Besides, the simple fact is that even if people can follow links, most of the time they don’t. An art of writing online is to link to everything, but to still make your piece self-contained enough that it makes sense even if your reader clicks on no links at all.
Q: What is fact? a) that X happened? or b) that a source said X happened?
FJP: The most interesting question of all. Salmon offers a scenario:
Not too long ago, I had a conversation with a journalist who was adamantly sticking up for her story in the face of criticism. The story included a statement of the form “X, says Y,” where Y was an anonymous source.
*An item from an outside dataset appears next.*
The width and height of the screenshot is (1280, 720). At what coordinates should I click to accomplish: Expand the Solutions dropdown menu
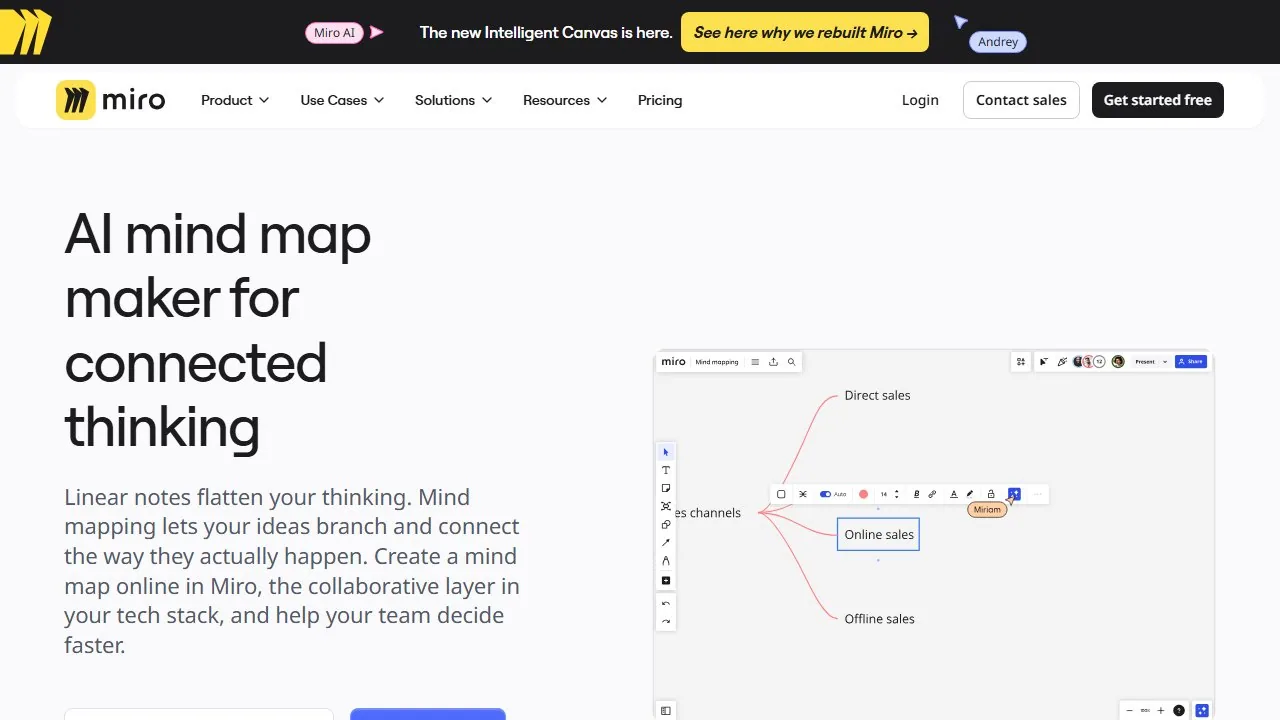(x=454, y=100)

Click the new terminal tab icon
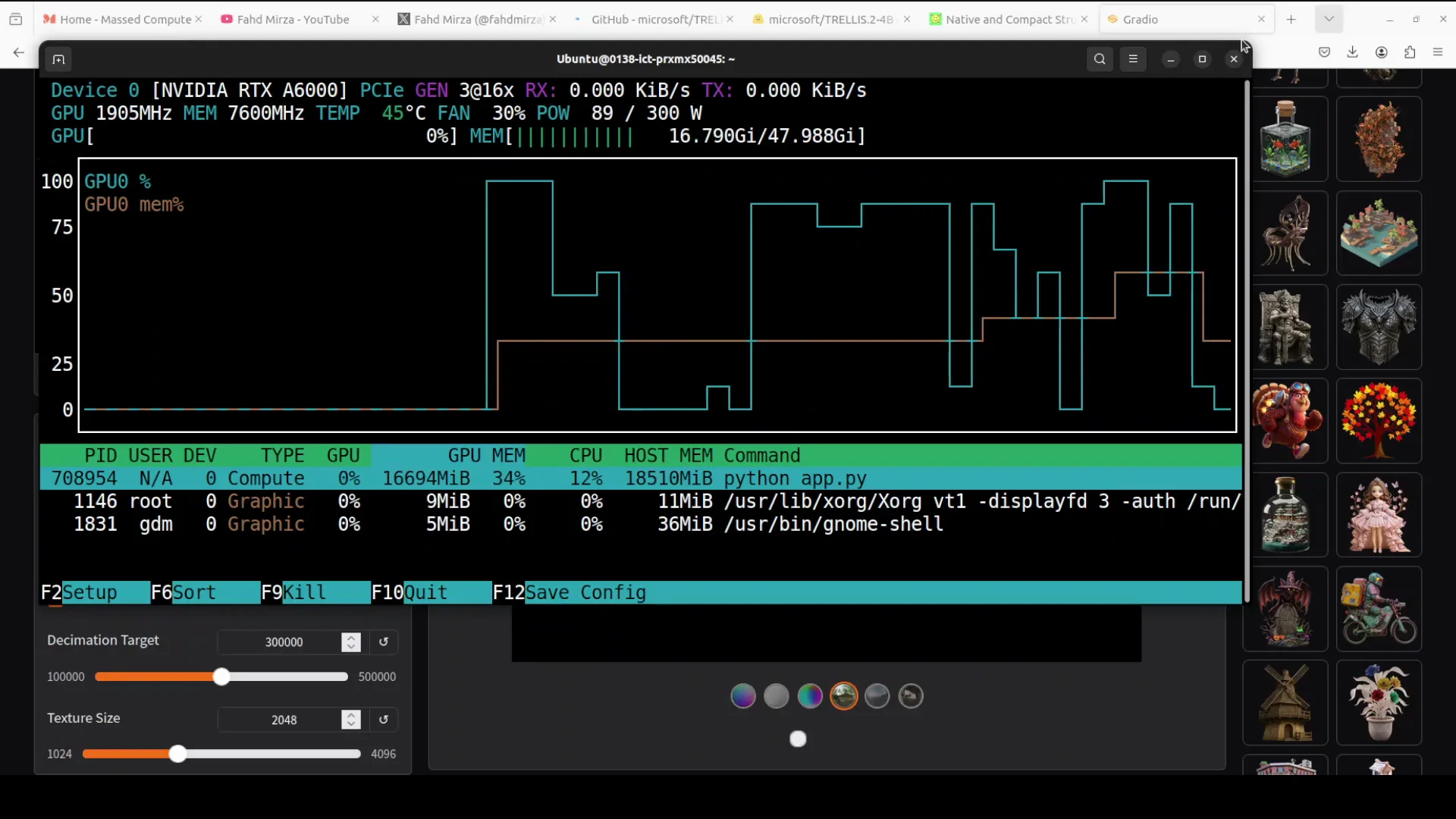58,59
Various other people were saying that X was not, in fact, true. But the journalist was standing firm. I then asked her whether she was standing firm on the statement “X, says Y,” which she reported — or whether she was standing firm on the statement that X. And here’s the thing that struck me: It took her a long time to even understand the distinction. A lot of American journalists stick the sourcing in there because they have to — but they very much consider themselves to be reporting news, and if X turned out not to be true, they would never consider their story to be correct, even if it were true that Y had indeed said that X.
This isn’t always the case, though. Facts do get attributed to people and Salmon goes on to explain how. So this brings us back to hyperlinks. Primary sources ought to be linked to and secondary sources too. At least this way readers have a chance to make informed judgments on what to believe.